Thoughts about a few common questions from yesterday:
A few good questions came up yesterday:
1. Can unstandardized regression weights, covariances, and variances differ between two solutiions, but the standardized regression weights, correlations, and squared multiple correlations, along with fit, be identical?
In a nutshell, yes. I know this is conceptually difficult for some, but if you remember that (a) we scale each factor by fixing one loading to one (1.0), and (b) which loading we choose to do this to is ARBITRARY, it starts to get clearer.
Scaling is literally just a way to identify our solutions -- to make sure we're not giving the program more "unknowns" than there is information to solve. It's kind of like the degrees of freedom concept. If you conceptually treat each factor as a 'given' or a 'known', then knowing any two loadings, in a set of measures, automatically tells you the third.
Consequently, regardless of how you scale the solution (which loading you set to one), all solutions (that differ only in the scaling loading) are mathematically
equivalent -- and will thus yield the same standardized values and model fit.
2. What do modification indices mean, say, for "regression weights"? Can you free up modification indices that are not within-factor correlated residuals?
Remember "split loadings"? We saw these a bit in EFA. For example, a measure of financial ability might load on both a factor of "finance knowledge" but also "test anxiety", if anxiety also influences your test performance.
If you ran a model with both "financial knowledge" and "test anxiety factors", then your measure of financial ability might want to load on BOTH factors. If you only estimate the loading from financial ability to the financial knowledge factor, you wouldn't be accounting for the anxiety variance.
In that case, your modification indices might show a high modification index suggesting that your financial ability measure should ALSO have a freely estimated loading on the anxiety factor.
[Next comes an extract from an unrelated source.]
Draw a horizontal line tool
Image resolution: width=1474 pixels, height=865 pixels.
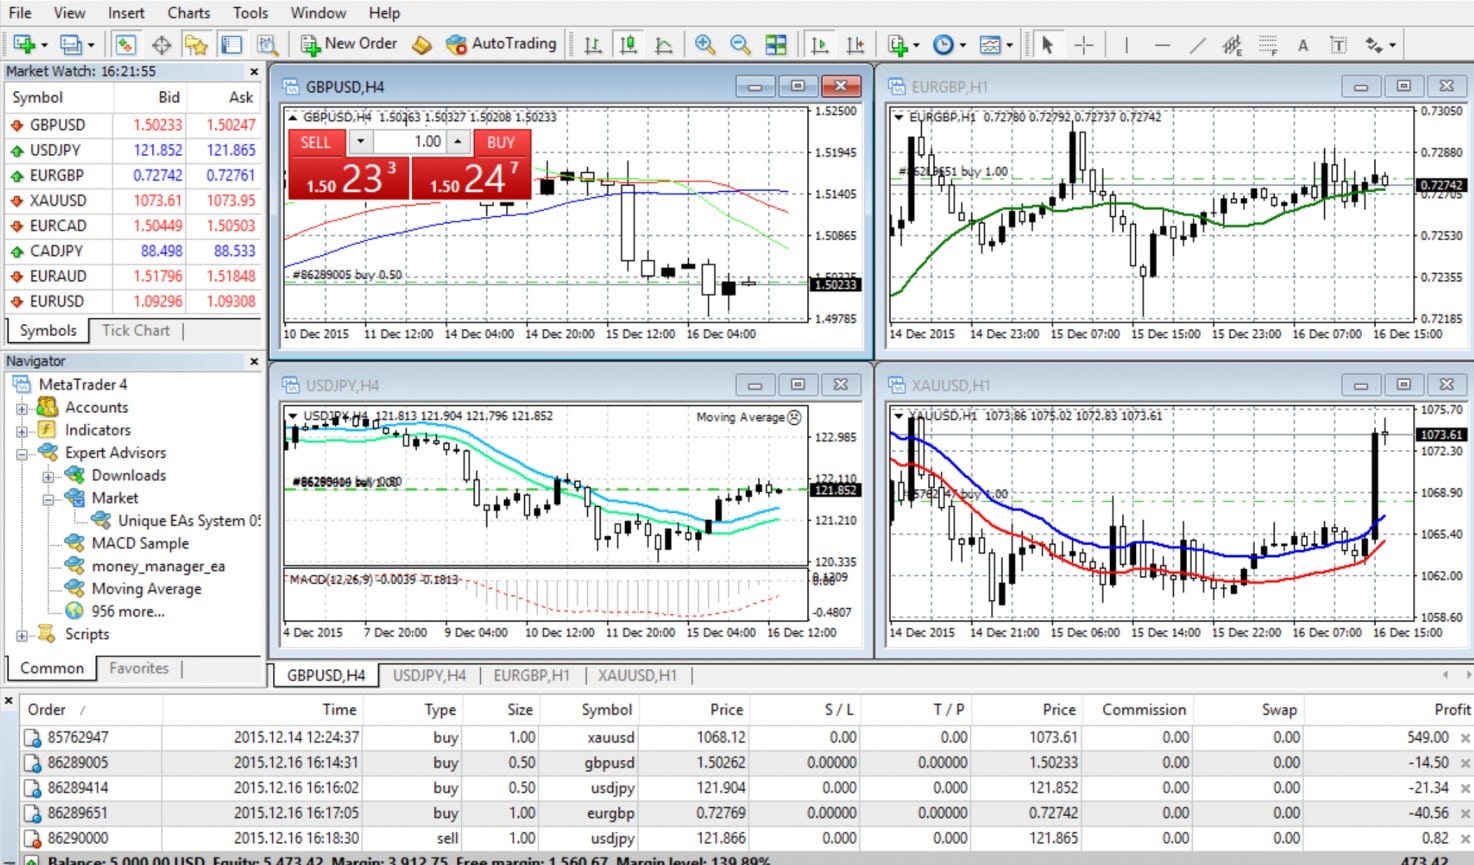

That would be an example where freeing up a residual that is NOT a correlated within-factor uniqueness might make sense.
3. What exactly is a modification index again? Why do we know they're significant?
For each parameter in the modification index tables, the "MI" tells you how much chi square will go down in your next model, if you free up that parameter. And "parameter change" gives you an estimate of what the resulting parameter (b-weight, covariance, variance) would be in your new model.
Because AMOS by default only shows modification indices of four and higher, that means ANY modification indices -- if you acted on them -- should yield significant improvement in fit. That's because the modification index is how much the chi square would go down by changing ONE parameter (1 df). The critical value of chi square at alpha = .05 and 1 df is 3.84 (i.e., 4). So you're only seeing modification indices that would significantly improve your model.
4. What is the single biggest difference between the correlation approach (question 3) and the regression approach (question 4)?
First, it's a good observation that solutions 3 and 4 are mathematically equivalent. They have the same fit.
The difference is the same as any analysis we've ever done when we do correlation (solution 3) or regression (solution 4).
In correlation, we get the bivariate association between each measure CONTROLLING FOR NOTHING. And so it is with a CFA. We get the bivariate associations between each factor, CONTROLLING FOR NOTHING.
In regression, we separate our variables into a DV and IVs. And then we get the UNIQUE AND RELATIVE IMPORTANCE of each predictor CONTROLLING FOR THE OTHER PREDICTORS.
We also get the VARIANCE EXPLAINED in our DV.
And sure enough, these are the things that the regression approach adds in Question 4 that we didn't have in Question 3:
- we know get the relative importance of the two exogenous factors in predicting the third (via the standardized regression weights, or betas), and
- we get the variance explained in the endogenous outcome.
The class really seems to be getting the hang of this AMOS stuff -- I'm quite pleased.